May 28, 2020

-Adapted from Mark Laurie (Harvest.org)

“While we look not at the things which are seen, but at the things which are not seen: for the things which are seen are temporal; but the things which are not seen are eternal.” – 2 Corinthians 4:18

There are two kinds of people in the world: those who are going through a crisis, and those who will go through a crisis. These days, it seems you’ll encounter more of the former.

Jesus, at the end of the Sermon on the Mount, talked about two men who built houses. One built his on a solid foundation of rock, while the other built his on an unstable foundation of sand.

Then Jesus said this about both houses: “And the rain descended, and the floods came, and the winds blew, and beat upon that house” (Matthew 7:25, 27). It is not a matter of if the rain descends; it’s a matter of when.

I wish I could say that we’ll reach a point in our lives when all our problems go away. In reality, some problems simply replace other ones. If we’re not pulling into or out of a storm, we’ll face one eventually.

Worse yet, storms can seemingly come out of nowhere. It might be a hardship. It might be anxiety. It might be a tragedy. But it’s something that came up pretty quickly, and it’s had a major impact on you.

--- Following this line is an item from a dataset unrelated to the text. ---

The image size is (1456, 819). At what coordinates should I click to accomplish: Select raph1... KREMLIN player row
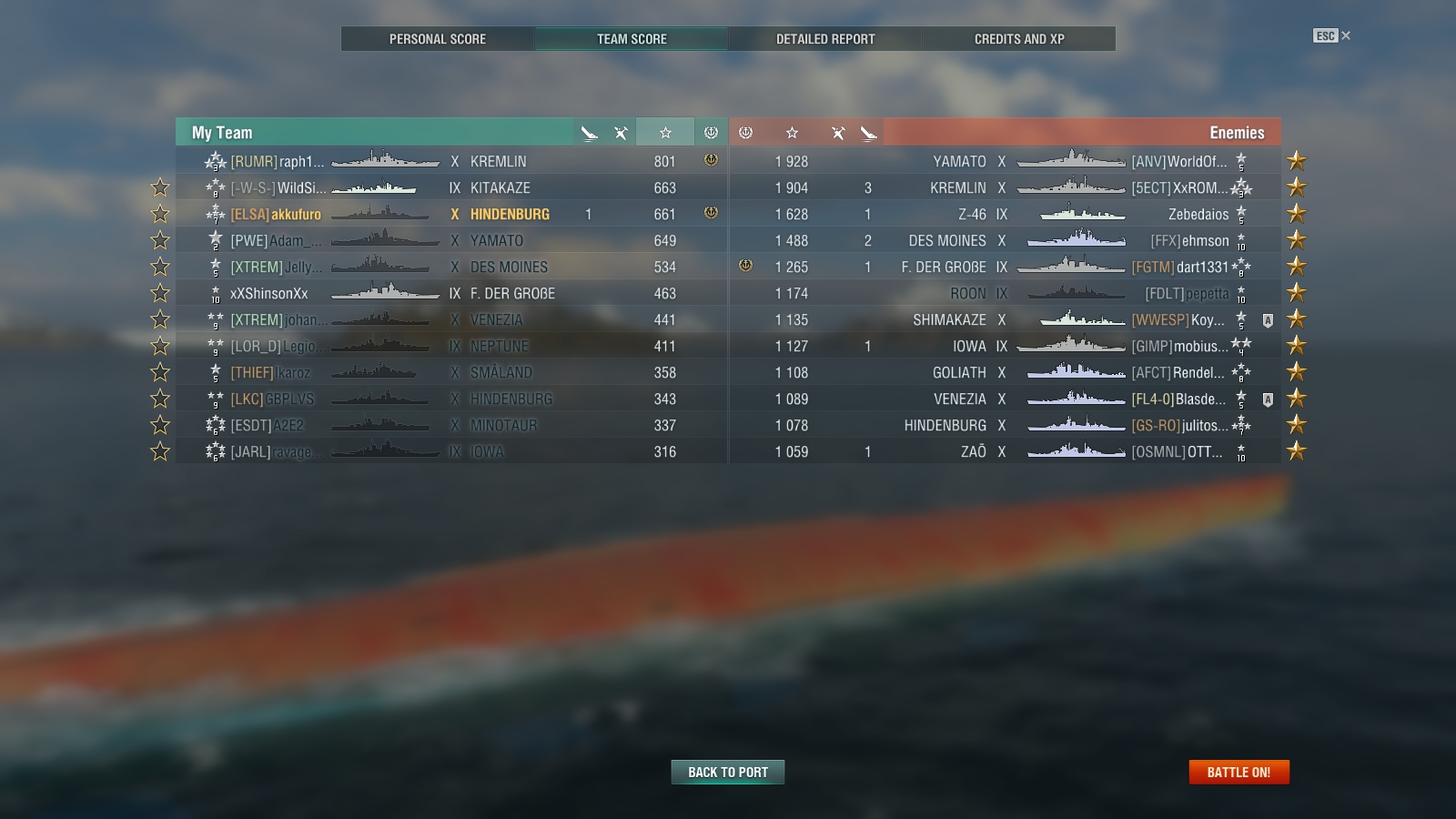click(452, 161)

Sometimes those trials and hardships in our lives seem random, but they never are. Matthew 5:45 tells us, “for he maketh his sun to rise on the evil and on the good, and sendeth rain on the just and on the unjust.”

Storms have a beginning, middle, and end. And something will come out of them: an immeasurably great glory.

We cannot control circumstances. Nor can we control what people say to us or about us. We cannot control everything that comes our way, but we can control our reaction to it.